- BRIEF
The passage on life insurance underwriting below names what advisors should review. List each of those items.

- PAGE EXTRACT
□ □ □ □ □ □ □
Since life insurance underwriting is an imperfect ‘science,’ it offers both opportunities for surprisingly good outcomes and disappointing setbacks. It’s well known that one company’s good risk is another company’s decline or highly rated case.
Because of the potential disparity in responses to a case, advisors are faced with the daunting task of aligning a particular client’s case with the right company with the right product at the best price and underwriting available.
To further complicate the task, it’s increasingly necessary to shop the client’s file to achieve this objective as insurance companies continue to fine-tune their underwriting using highly sophisticated and continuously evolving data and analytical techniques.
Of particular importance to advisors and their clients are the many changes that affect client underwriting, specifically where there was prior underwriting with adverse results. Those results may or may not have been appropriate at the time, and the policy may be in force or not taken.
Fortunately, there are favorable conditions today for advisors to present their clients with ways to improve a prior life insurance result, each one offering underwriting enhancements sufficient to overcome the prior adverse insurance underwriting decision.
1. A client’s medical status
It’s incumbent upon advisors to take seriously today’s opportunities to review their inforce policies, including rated policies, and previously rated offers. And here’s why:
- It’s quite possible that a client’s medical status can improve with the passage of time.
□ □ □ □ □ □ □
- PROVIDED RECORDS
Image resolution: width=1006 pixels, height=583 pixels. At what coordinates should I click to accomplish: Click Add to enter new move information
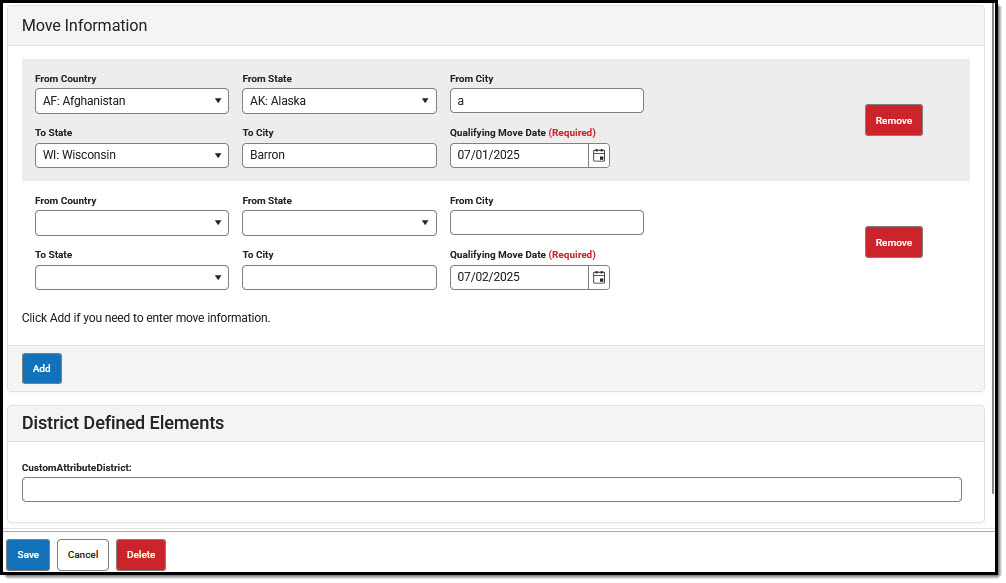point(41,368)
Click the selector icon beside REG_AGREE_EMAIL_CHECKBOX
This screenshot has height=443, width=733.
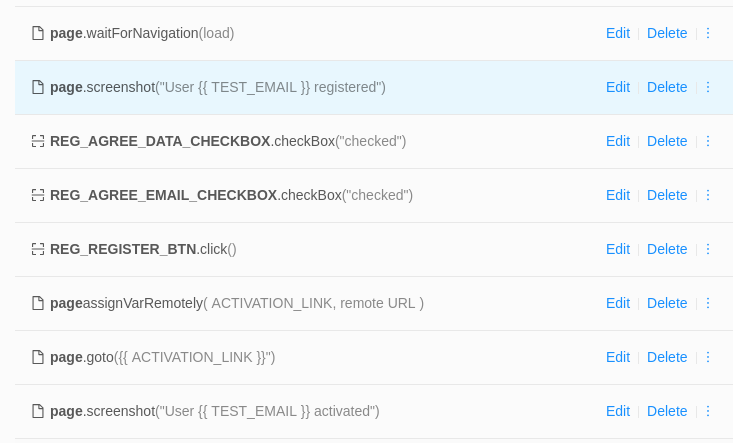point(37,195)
□ □ □ □ □ □ □
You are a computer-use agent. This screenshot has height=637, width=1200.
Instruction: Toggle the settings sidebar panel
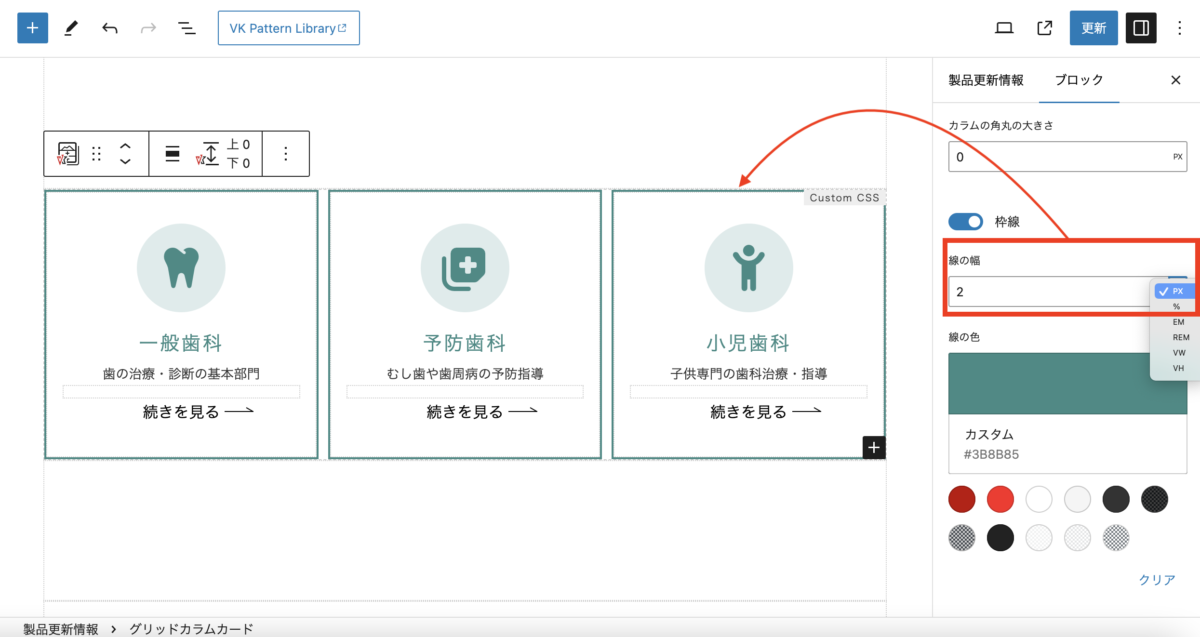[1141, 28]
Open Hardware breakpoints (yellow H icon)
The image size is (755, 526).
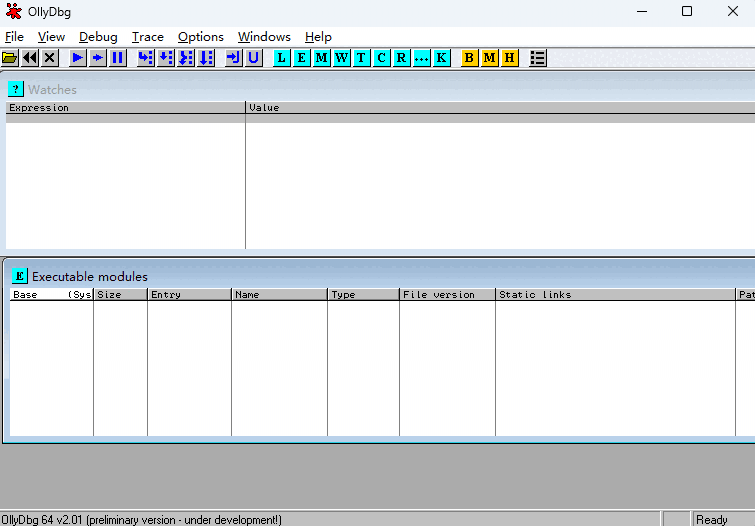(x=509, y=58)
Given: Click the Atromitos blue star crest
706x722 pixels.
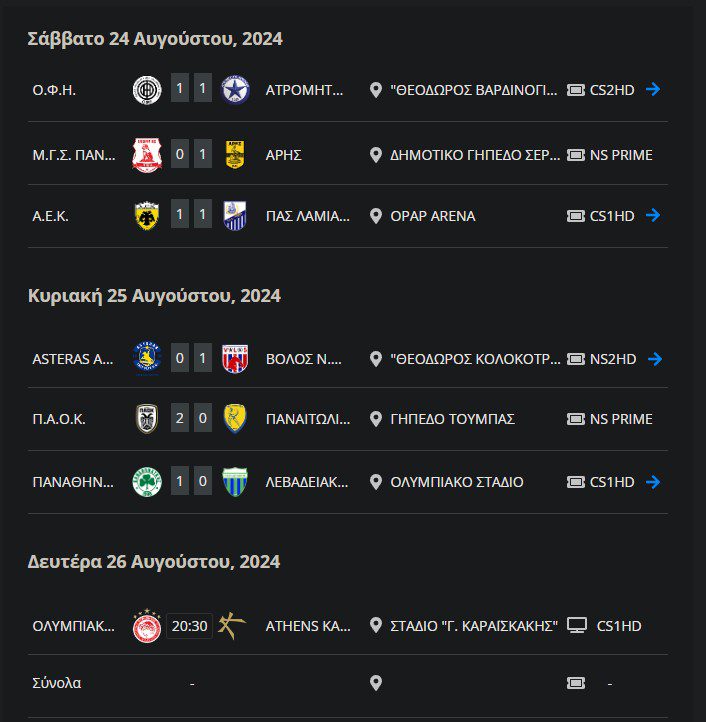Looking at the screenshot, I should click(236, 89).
□ □ □ □ □ □ □
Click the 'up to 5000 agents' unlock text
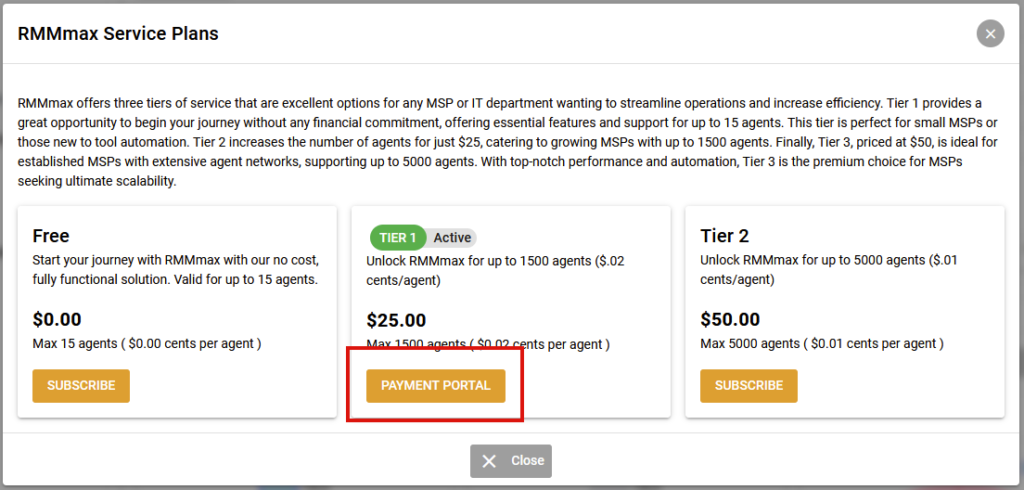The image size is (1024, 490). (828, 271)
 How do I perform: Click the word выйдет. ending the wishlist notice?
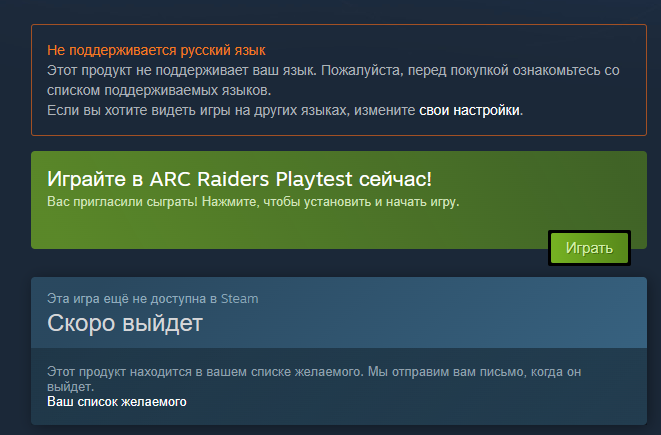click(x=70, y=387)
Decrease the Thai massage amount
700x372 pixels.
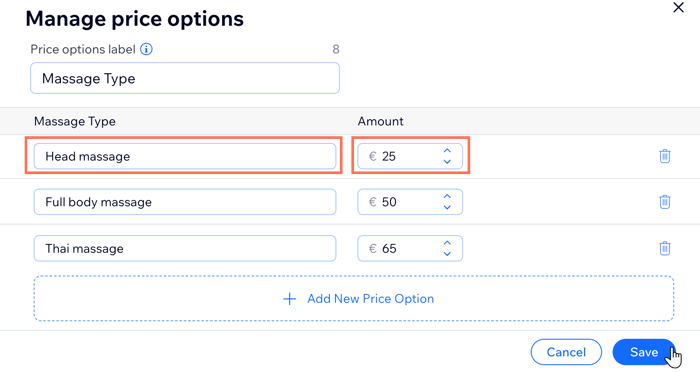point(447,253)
□ □ □ □ □ □ □
- EXERCISE OUTPUT
- Inforce policies
- Rated policies
- Previously rated offers